Adolf Schroedter – Humor und Poesie im Biedermeier. Städtische Galerie, Karlsruhe, bis 5. April 2010

Anscheinend gab es in den letzten hundert Jahren keine Ausstellung mit Werken Adolph Schroedters in dieser Größenordnung. So können wir uns kaum noch vorstellen, welche Breitenwirkung der Künstler im 19. Jahrhundert hatte, als sich die wildwüchsige Romantik einerseits ausdünnte ins Biedermeierliche, zum anderen die sprichwörtliche romantische Ironie in augenzwinkernde Komik überging. Zur Bezugsperson wird nun eher Carl Spitzweg als etwa Caspar David Friedrich erkoren, die Blaue Blume wird ersetzt durch Weingeistseligkeit und Korkenzieherornamentik – die sich bei Schroedter bis in sein Monogramm verfolgen lässt. Was hier als Oberflächlichkeit kritisiert werden kann, ist zugleich von großem pädagogischem Wert: Schroedter bringt den Breitengeschmack mit weltliterarischen Themen in bemerkenswerten Gemälden zusammen – Don Quixote und Falstaff werden endgültig Allgemeingut, und Goethes Lyrik mischt sich mit einfachen Denksprüchen, beides umrankt mit Schroedterschen Arabesken. In einem solchen Klima entwickelt sich auch die politische Karikatur – im Fall des Adolph Schroedter begegnet sie uns in dem Abgeordneten Piepmeyer, freilich eng verbunden mit den Revolutionsjahren 1848/49. Es passt ins Bild, dass Schroedter gemeinsam mit seiner Frau (einer einst renommierten Blumenmalerin) wenig später, ab 1952, Zeichenunterricht für junge Frauen erteilte.

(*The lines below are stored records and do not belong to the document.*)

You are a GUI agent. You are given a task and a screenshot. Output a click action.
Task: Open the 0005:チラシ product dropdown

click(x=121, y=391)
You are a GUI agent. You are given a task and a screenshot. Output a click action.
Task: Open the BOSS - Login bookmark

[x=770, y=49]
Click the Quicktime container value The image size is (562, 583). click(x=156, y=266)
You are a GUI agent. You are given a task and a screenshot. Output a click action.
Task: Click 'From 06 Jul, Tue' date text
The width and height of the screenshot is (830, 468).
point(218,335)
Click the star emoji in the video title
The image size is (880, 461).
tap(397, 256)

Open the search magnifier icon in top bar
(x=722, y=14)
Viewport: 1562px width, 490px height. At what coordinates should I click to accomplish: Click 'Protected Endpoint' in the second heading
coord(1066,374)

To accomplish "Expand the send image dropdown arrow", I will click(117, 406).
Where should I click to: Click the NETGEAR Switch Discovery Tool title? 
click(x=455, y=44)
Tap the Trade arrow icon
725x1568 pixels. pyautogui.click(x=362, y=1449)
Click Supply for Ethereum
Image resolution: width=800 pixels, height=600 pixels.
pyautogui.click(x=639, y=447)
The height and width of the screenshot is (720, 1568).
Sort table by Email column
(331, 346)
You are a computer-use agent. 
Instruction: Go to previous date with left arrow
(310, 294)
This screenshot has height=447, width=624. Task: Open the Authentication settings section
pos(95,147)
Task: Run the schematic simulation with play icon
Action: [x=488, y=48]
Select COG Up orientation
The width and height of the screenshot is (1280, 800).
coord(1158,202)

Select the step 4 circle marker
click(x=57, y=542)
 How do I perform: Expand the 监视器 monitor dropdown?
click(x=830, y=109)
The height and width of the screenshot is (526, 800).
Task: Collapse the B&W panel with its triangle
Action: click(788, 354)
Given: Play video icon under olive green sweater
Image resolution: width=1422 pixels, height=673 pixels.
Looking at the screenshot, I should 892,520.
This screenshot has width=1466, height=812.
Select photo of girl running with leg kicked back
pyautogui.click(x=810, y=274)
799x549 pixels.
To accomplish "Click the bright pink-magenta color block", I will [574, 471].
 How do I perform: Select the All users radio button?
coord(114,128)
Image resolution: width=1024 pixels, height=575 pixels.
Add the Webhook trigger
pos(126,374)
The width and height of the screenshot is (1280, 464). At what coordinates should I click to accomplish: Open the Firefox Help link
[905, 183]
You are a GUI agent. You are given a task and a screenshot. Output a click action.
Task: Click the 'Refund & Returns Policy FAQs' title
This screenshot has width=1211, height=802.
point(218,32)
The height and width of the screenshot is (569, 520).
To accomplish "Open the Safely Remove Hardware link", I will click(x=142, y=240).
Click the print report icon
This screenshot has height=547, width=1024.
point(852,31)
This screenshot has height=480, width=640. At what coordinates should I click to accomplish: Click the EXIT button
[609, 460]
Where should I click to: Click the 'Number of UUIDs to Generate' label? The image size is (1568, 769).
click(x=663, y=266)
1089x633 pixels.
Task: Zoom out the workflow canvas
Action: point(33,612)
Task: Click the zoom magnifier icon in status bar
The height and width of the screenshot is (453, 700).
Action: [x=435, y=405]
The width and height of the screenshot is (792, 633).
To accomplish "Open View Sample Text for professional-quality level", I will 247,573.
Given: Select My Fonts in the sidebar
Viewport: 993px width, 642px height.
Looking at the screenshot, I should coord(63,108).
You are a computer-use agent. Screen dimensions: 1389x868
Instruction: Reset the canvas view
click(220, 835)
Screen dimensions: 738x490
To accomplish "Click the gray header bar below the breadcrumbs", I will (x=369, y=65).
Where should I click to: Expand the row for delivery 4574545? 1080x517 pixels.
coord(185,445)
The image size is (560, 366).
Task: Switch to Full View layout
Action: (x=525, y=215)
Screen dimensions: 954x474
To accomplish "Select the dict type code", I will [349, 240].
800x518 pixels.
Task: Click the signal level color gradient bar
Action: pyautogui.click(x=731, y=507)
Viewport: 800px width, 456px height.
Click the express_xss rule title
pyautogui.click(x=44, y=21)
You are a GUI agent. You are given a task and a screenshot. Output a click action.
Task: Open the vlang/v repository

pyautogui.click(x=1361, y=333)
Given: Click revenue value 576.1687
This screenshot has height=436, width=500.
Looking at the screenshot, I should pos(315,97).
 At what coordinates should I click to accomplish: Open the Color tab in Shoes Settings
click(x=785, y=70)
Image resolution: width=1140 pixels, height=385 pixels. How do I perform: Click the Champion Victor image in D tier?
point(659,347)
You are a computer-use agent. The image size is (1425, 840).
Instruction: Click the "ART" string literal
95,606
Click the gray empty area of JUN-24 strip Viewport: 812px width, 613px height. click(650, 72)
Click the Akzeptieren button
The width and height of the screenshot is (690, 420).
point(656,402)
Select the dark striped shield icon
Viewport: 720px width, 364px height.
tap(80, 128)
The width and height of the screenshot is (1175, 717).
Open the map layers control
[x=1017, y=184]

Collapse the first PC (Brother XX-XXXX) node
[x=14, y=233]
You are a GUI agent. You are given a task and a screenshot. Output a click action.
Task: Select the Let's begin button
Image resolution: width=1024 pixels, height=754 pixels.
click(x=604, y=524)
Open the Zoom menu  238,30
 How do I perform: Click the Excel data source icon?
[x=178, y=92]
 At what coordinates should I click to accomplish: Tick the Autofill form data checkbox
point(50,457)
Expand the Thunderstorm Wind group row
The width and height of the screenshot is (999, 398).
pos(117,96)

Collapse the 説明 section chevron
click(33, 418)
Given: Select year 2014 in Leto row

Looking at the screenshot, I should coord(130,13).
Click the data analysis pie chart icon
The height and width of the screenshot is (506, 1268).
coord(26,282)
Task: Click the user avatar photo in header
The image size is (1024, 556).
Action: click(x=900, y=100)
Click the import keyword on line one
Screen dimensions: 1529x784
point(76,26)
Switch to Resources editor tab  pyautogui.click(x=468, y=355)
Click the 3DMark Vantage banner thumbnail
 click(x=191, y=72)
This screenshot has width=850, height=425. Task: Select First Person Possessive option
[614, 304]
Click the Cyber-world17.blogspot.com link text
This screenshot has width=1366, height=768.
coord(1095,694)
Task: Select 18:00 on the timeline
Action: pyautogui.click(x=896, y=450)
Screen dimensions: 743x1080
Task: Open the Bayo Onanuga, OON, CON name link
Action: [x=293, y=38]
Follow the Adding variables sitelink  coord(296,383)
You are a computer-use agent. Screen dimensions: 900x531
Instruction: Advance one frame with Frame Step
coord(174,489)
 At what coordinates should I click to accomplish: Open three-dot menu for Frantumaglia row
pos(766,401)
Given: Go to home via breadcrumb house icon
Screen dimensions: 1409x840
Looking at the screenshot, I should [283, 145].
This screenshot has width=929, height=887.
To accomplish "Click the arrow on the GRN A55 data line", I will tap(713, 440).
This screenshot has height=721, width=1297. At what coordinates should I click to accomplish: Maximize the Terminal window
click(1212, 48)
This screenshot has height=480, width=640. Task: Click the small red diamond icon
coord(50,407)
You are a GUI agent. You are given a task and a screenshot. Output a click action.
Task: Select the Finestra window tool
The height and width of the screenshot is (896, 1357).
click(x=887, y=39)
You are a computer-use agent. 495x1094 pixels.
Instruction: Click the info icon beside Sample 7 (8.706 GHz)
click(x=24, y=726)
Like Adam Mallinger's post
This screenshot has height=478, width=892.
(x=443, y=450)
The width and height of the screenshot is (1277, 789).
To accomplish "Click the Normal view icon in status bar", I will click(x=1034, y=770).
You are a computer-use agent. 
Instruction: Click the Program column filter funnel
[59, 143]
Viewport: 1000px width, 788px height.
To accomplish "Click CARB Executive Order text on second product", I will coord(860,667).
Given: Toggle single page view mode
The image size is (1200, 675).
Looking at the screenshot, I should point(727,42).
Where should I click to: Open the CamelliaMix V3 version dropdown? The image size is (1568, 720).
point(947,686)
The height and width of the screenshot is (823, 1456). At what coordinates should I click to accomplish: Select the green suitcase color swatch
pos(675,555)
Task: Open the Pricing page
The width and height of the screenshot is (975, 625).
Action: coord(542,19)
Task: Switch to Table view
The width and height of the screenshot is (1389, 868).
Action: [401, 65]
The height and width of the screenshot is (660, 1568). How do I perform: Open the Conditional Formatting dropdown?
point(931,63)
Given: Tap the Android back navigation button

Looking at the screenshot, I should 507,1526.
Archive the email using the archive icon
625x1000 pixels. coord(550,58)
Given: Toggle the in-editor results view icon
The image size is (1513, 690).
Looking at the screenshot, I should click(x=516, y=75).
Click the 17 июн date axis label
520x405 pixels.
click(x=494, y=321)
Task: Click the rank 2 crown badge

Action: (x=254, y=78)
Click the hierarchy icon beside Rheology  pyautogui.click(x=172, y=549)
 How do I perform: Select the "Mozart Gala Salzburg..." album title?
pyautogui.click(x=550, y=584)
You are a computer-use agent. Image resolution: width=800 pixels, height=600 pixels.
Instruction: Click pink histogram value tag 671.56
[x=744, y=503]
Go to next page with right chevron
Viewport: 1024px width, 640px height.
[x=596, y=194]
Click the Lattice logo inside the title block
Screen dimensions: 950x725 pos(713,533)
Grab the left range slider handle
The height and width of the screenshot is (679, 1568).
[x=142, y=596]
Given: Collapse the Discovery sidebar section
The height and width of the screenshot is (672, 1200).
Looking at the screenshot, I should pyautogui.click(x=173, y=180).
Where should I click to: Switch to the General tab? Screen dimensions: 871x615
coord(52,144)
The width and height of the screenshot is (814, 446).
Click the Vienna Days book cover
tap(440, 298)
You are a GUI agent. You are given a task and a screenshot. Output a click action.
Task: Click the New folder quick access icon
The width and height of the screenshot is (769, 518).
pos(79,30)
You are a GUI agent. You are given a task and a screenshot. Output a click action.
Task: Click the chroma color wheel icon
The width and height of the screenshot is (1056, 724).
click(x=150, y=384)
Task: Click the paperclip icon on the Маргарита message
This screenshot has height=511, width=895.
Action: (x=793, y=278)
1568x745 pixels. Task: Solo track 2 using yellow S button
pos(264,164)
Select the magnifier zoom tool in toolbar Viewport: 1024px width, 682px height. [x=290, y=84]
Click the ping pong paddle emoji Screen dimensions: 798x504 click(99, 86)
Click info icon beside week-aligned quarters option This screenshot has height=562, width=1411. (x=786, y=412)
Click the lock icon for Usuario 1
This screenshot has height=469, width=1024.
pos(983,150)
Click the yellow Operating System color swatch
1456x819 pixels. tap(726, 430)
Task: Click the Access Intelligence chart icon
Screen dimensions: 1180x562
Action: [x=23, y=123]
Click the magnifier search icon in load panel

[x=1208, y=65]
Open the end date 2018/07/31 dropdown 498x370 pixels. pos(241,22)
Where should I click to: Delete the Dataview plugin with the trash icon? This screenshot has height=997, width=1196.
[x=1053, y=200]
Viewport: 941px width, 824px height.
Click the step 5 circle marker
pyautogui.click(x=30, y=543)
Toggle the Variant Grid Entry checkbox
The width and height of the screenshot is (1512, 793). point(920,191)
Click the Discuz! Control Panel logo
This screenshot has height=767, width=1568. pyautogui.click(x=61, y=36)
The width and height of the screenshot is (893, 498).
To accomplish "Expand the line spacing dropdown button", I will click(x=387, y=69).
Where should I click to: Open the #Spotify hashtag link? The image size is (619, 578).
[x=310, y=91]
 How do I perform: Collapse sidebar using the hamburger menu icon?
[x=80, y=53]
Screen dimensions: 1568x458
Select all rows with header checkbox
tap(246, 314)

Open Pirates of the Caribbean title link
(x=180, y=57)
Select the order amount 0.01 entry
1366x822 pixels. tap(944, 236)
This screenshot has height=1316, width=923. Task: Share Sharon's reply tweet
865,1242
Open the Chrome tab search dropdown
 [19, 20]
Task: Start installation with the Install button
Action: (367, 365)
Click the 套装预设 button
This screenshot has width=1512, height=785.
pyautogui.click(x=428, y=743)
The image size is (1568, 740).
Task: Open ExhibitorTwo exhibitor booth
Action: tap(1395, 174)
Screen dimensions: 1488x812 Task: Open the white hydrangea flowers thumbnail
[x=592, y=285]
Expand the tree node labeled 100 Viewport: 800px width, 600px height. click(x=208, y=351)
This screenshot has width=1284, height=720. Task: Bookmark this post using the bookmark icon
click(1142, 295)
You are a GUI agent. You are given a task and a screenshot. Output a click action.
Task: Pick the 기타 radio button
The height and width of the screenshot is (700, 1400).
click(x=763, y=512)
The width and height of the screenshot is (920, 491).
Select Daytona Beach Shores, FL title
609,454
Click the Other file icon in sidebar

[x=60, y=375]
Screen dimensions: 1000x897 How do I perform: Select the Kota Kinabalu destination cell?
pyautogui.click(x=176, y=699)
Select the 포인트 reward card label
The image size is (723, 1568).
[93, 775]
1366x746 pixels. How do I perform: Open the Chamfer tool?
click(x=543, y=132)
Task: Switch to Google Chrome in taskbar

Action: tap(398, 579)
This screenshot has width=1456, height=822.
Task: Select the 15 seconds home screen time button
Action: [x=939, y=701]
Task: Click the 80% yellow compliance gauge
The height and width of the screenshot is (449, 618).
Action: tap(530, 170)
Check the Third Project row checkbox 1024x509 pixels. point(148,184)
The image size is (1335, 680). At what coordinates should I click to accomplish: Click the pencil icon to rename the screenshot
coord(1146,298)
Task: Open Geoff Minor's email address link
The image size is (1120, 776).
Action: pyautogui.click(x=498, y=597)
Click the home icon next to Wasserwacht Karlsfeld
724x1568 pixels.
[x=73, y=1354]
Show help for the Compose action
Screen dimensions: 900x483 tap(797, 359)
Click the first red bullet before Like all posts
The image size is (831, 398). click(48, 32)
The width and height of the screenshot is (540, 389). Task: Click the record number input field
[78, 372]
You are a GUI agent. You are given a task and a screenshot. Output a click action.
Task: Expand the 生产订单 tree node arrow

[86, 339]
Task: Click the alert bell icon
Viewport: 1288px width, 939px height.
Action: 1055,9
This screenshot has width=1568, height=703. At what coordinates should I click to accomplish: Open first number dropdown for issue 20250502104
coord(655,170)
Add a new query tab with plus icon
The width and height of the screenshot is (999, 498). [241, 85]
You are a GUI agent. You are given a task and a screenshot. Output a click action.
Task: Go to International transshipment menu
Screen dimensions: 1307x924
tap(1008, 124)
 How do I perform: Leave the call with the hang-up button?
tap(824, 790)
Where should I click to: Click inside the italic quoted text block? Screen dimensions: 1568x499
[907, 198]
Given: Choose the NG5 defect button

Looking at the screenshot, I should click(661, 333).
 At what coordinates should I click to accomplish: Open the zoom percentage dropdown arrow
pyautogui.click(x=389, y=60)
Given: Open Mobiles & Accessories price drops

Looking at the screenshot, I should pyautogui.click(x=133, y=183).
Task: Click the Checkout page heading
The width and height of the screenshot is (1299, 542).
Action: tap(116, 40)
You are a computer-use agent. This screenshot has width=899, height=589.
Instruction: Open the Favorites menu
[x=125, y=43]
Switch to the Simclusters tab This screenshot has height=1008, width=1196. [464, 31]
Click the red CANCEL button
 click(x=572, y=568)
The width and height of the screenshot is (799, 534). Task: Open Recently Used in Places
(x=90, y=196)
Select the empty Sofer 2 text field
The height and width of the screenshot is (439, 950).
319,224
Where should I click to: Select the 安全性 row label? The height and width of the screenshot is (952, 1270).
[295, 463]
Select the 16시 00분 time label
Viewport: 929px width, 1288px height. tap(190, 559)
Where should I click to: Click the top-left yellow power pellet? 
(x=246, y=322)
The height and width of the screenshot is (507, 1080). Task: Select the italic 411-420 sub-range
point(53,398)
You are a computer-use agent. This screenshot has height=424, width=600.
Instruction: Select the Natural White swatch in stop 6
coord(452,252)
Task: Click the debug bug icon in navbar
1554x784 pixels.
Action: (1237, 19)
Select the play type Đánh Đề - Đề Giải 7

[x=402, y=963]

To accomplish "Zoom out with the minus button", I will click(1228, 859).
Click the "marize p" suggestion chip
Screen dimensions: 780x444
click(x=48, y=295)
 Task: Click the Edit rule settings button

In der Städtischen Galerie Karlsruhe mag eine solche Ausstellung überraschen, man würde sie eher in der dortigen Kunsthalle verorten, aber sie geht auf eine Schenkung aus dem Jahr 2003 zurück, die mit der Verpflichtung zur öffentlichen Präsentation verbunden ist. Wahrscheinlich vermag diese groß angelegte, ambitionierte Schau nicht, den Maler dauerhaft aus der Versenkung zu heben, aber allein die Bekanntschaft mit einzelnen Arbeiten wie dem von dickleibigen Büchern umstellten »Don Quijote« von 1834 macht die Ausstellung zu einem Gewinn.